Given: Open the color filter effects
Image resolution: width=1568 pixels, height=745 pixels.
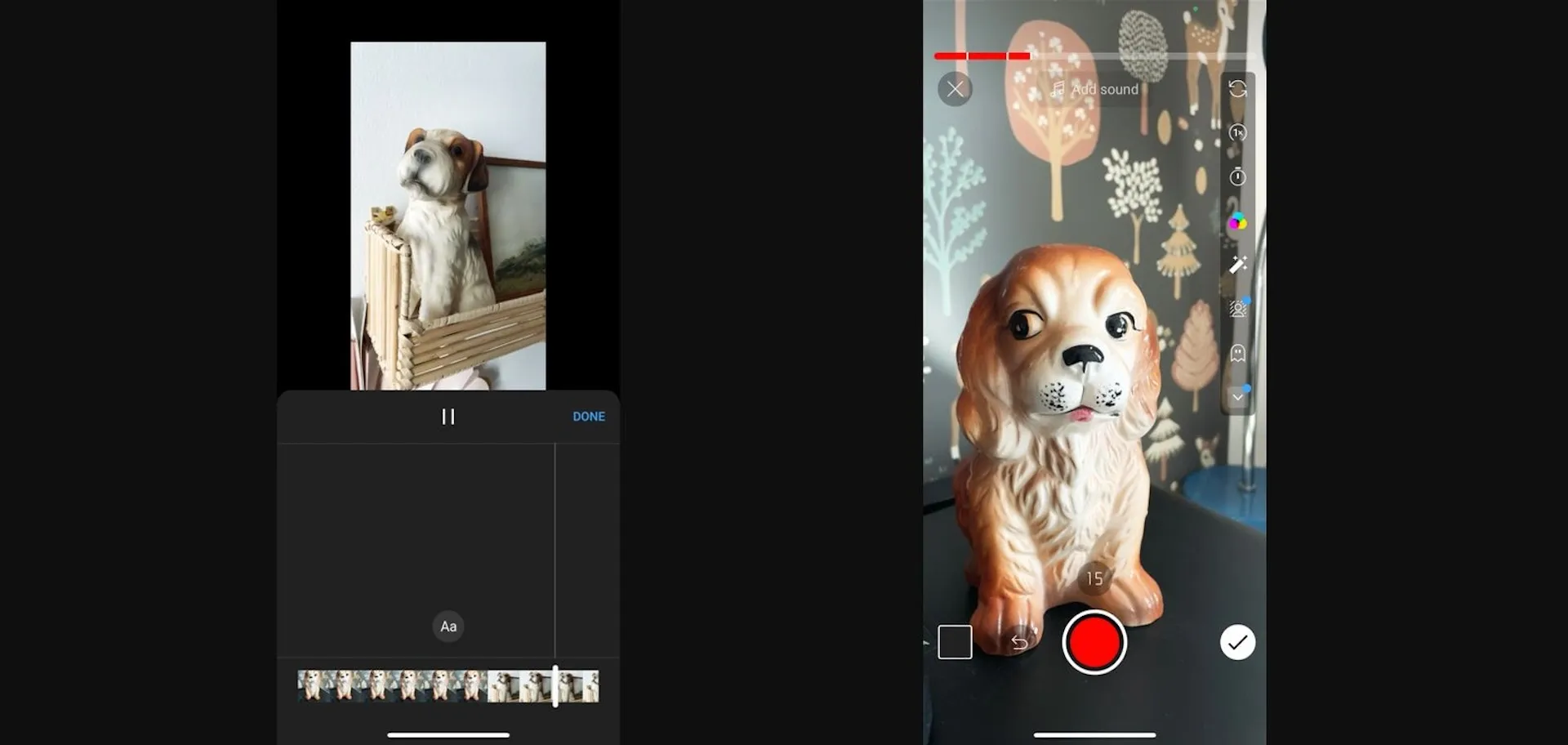Looking at the screenshot, I should (1237, 221).
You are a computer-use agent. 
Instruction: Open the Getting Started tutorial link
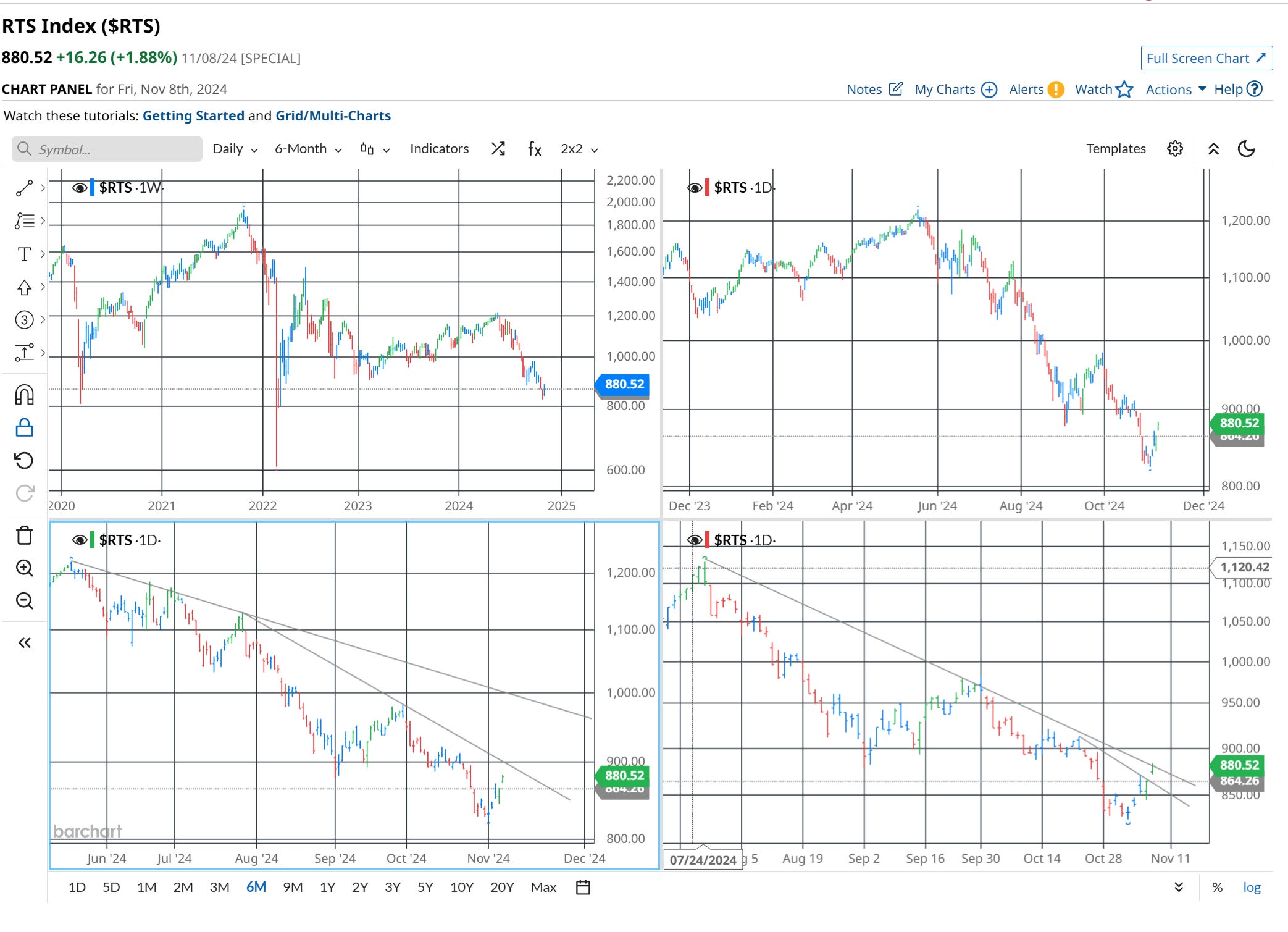193,116
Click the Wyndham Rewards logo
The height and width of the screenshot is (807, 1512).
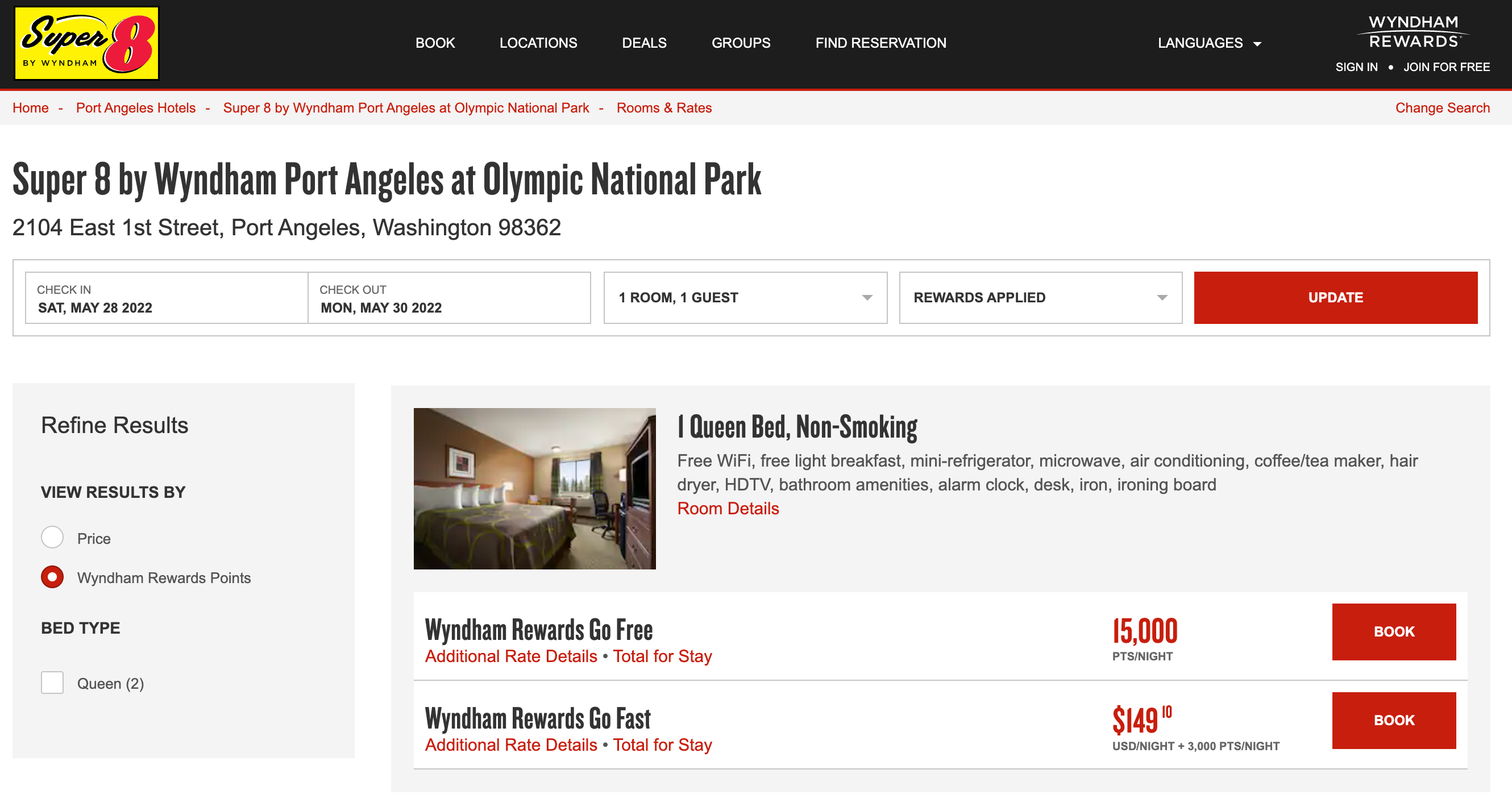coord(1414,32)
################
§ TASK TO COMPLETE
In the material above, retype exactly the lines that run from the one containing "Image resolution: width=1568" through the last line, and keep out the pictures.

§ YOUR SOLUTION
Image resolution: width=1568 pixels, height=745 pixels.
Looking at the screenshot, I should (1237, 221).
You are a computer-use agent. 
Instruction: Open the Getting Started tutorial link
193,116
Click the Wyndham Rewards logo
The height and width of the screenshot is (807, 1512).
coord(1414,32)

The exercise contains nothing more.